The Licence Fee is an anachronistic and regressive tax, it is also astonishing value. If you look at the cost of far more limited subscription services like Netflix or Sky Sports the Beeb is a bargain. 50p per day per household to cover the cost of the provision of the full range of BBC services is far from uncommercial – market leader by far.
So the issue is not the cost or the value but how you collect it. The BBC is arguably an essential public service and as such logic says it could be funded from general taxation. The argument that this penalises people who for whatever reason do not watch or listen to the BBC is bunkum. I willingly pay taxes for (for example) the provision of education services (schools) which I have never used.

If the BBC becomes a direct charge on the exchequer it needs to be far more directly publicly accountable. Establish a Trustee Board that we vote for periodically whose duty would be to monitor BBC activities and performance, appoint key functionaries like the Chairman and ensure our money is properly spent. It is probably the case that currently the Corporation does some things better left to someone else, and doesn’t do some things it usefully could. The democratically elected Trustee Board would monitor this – and take decisions. It would not just be a powerless talking shop.

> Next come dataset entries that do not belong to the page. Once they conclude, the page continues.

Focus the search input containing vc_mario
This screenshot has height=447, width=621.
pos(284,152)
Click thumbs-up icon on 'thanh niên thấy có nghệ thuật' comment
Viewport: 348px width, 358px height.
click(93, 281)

The BBC does many things that are unique and best practice – The World Service, the Open University, The Proms and the superb range of radio channels for example. It’s News and Current Affairs has some problems and decision making in this area seems over politicised. It’s worth stressing that to fund it out of public taxation need not make it more vulnerable to political meddling if it’s governance it’s accountable to elected trustees rather than politicians.